One aspect of a flexible sensor of the present invention includes a main substrate having flexibility; a transistor over the main substrate; a support substrate over the transistor, wherein the support substrate has flexibility and at least an outer surface of the support substrate comprises a material having electric insulation; and a variable resistance part over a first surface which is an upper surface of the support substrate, in which a resistance value of the variable resistance part changes according to strain of the variable resistance part.

In addition, one aspect of a method for manufacturing a flexible sensor of the present invention includes a process of providing a variable resistance part, over a first surface of a support substrate which has flexibility and at least an outer surface of the support substrate comprises a material having electric insulation, which has a resistance value that changes according to strain of the variable resistance part; a process of forming a transistor over a main substrate having flexibility; a process of providing an adhesive layer over a second surface of the support substrate opposite to the first surface after the process of providing the variable resistance part; and a process of attaching the adhesive layer to the main substrate on a side that the transistor is formed after the process of providing the adhesive layer.

BRIEF DESCRIPTION OF THE DRAWINGS

FIG. 1 is a perspective view showing an embodiment of a flexible sensor of the present invention.

FIG. 2 is a plan view showing a sensor main body of the embodiment.

FIG. 3 is a circuit diagram showing a part of a circuit configuration of the flexible sensor.

FIG. 4 is a circuit diagram showing a circuit configuration of a sensor element in the sensor main body.

FIG. 5 is a cross-sectional view showing a part of the sensor main body.

FIG. 6 is a cross-sectional view showing a part of the sensor main body and a cross-sectional view along line VI-VI in FIG. 5.

FIG. 7 is a cross-sectional view showing a part of the sensor main body and a cross-sectional view along line VII-VII in FIG. 5.

FIG. 8 is a view schematically showing a configuration of a controller of the flexible sensor.

FIG. 9 is a flowchart showing a method for manufacturing a flexible sensor of an embodiment of the present invention.

FIG. 10 is a cross-sectional view for describing a resistor installing process of the method for manufacturing the flexible sensor.

FIG. 11 is a cross-sectional view for describing an adhesive layer installing process of the method for manufacturing the flexible sensor.

FIG. 12 is a cross-sectional view for describing a through-hole forming process of the method for manufacturing the flexible sensor.

FIG. 13 is a cross-sectional view for describing an adhesion process of the method for manufacturing the flexible sensor.

FIG. 14 is a cross-sectional view for describing a wiring process of the method for manufacturing the flexible sensor.

FIG. 15 is a cross-sectional view for describing a coating process of the method for manufacturing the flexible sensor.

DESCRIPTION OF THE EMBODIMENTS

Hereinafter, a flexible sensor and a method for manufacturing the flexible sensor (hereinafter, also simply referred to as a manufacturing method) according to an embodiment of the present invention will be described with reference to the accompanying drawings.
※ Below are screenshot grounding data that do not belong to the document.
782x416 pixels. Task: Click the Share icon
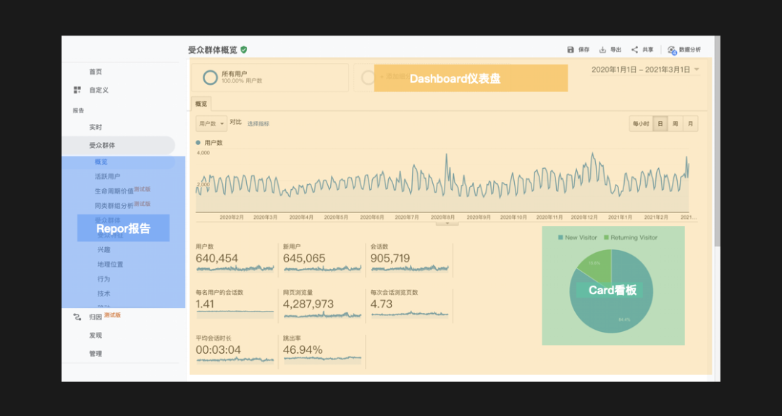point(634,49)
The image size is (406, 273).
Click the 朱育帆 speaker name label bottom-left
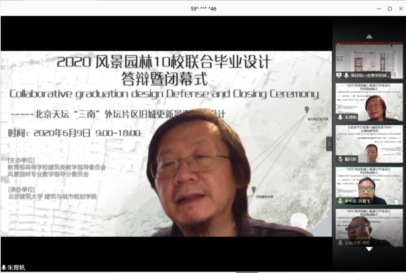[x=16, y=268]
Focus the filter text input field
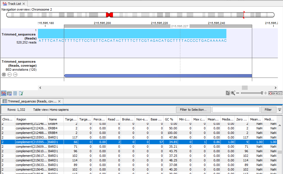This screenshot has height=174, width=283. [236, 110]
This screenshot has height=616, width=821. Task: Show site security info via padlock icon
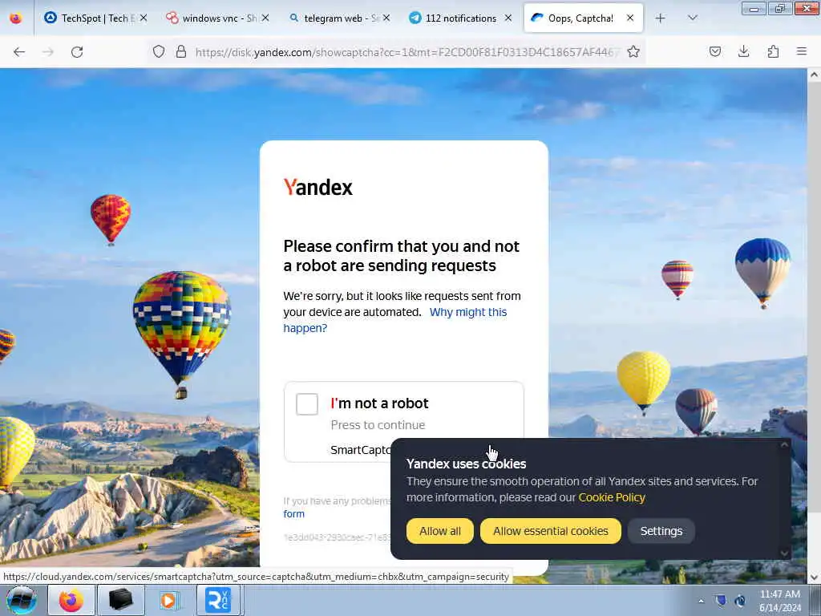181,51
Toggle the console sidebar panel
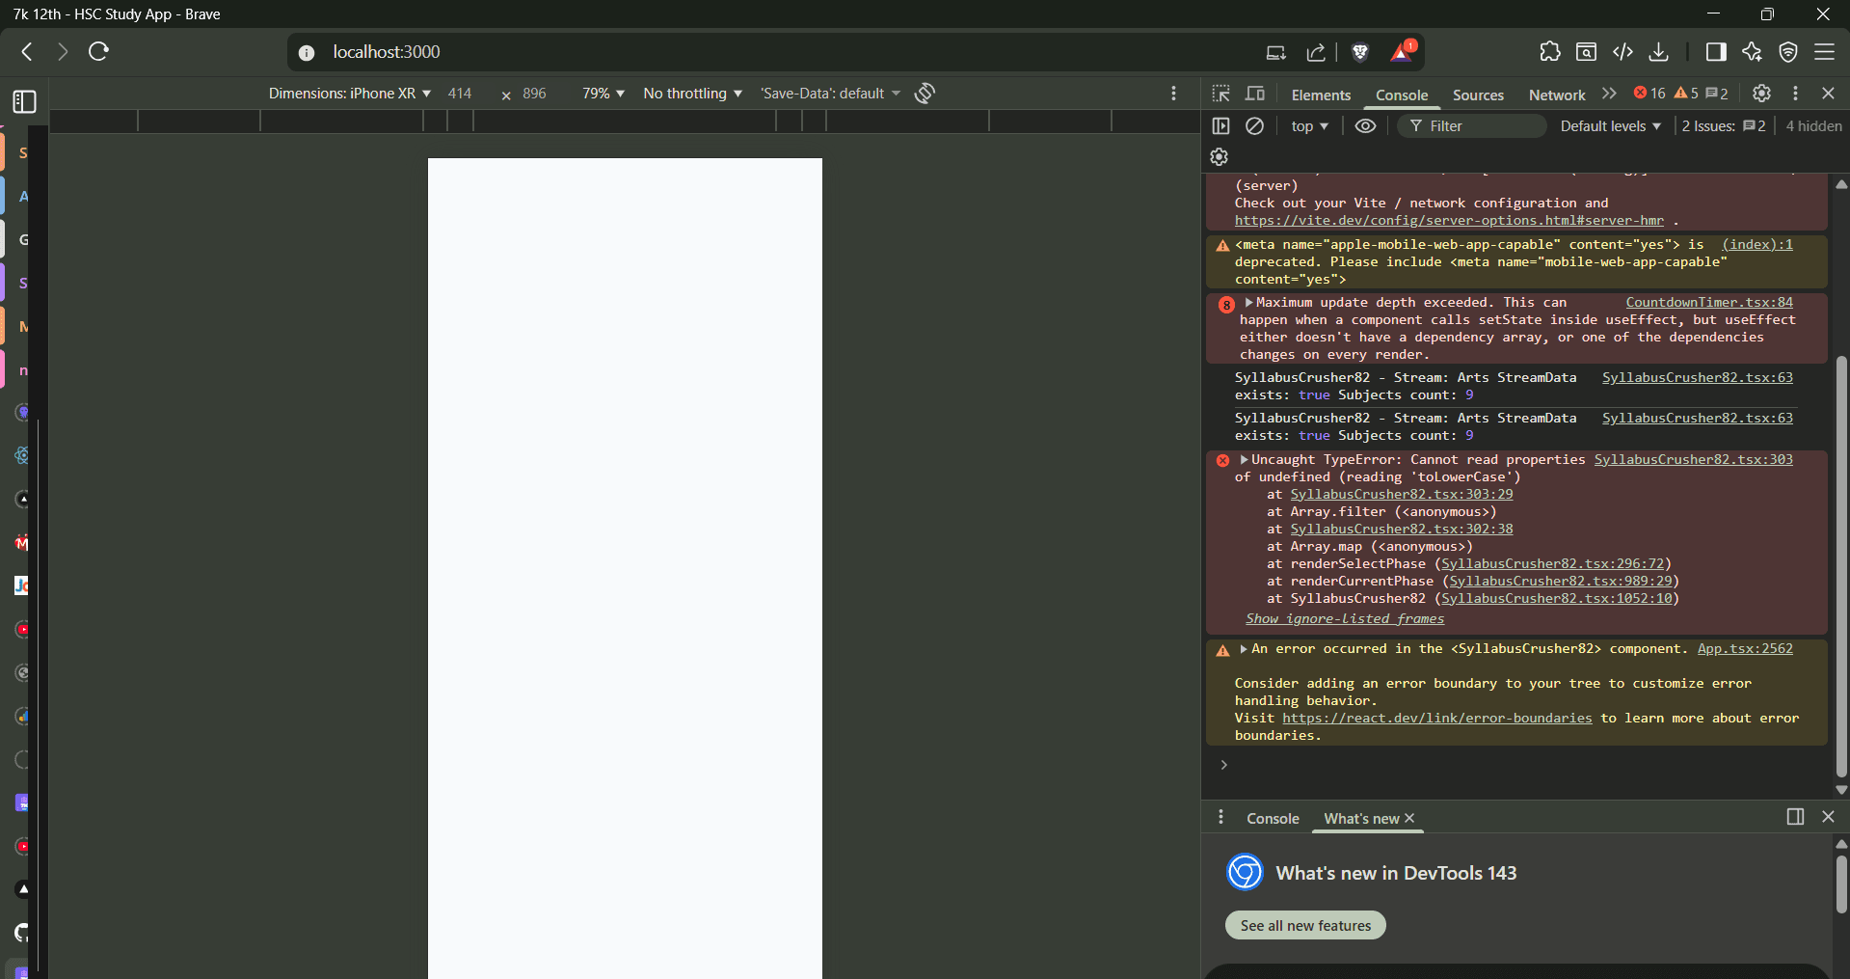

Further, the scope of the present invention is not limited to the following embodiment and may be arbitrarily modified without departing from the technical scope of the present invention. In addition, in the following drawings, in order to make each component easier to understand, the scale and number of each structure may be different from the scale and number of the actual structure.

As shown in FIG. 1, a flexible sensor 10 of the embodiment is, for example, a strain sensor configured to measure strain of an object to be measured. The flexible sensor 10 according to the embodiment includes a sensor main body 20, a wiring part 40, and a controller (measurement part) 30.

The sensor main body 20 is adhered to an object to be measured, strain of which is measured.

The sensor main body 20 has flexibility. The sensor main body 20 has a main substrate 21 and a sensor part 22, as shown in FIG. 2. The main substrate 21 has flexibility. In this specification, the flexibility of the main substrate 21 is the property of being able to bend and undergo elastic deformation without disconnecting or breaking even when a force equivalent to its own weight is applied. In addition, flexibility also includes the ability to bend under the force of its own weight.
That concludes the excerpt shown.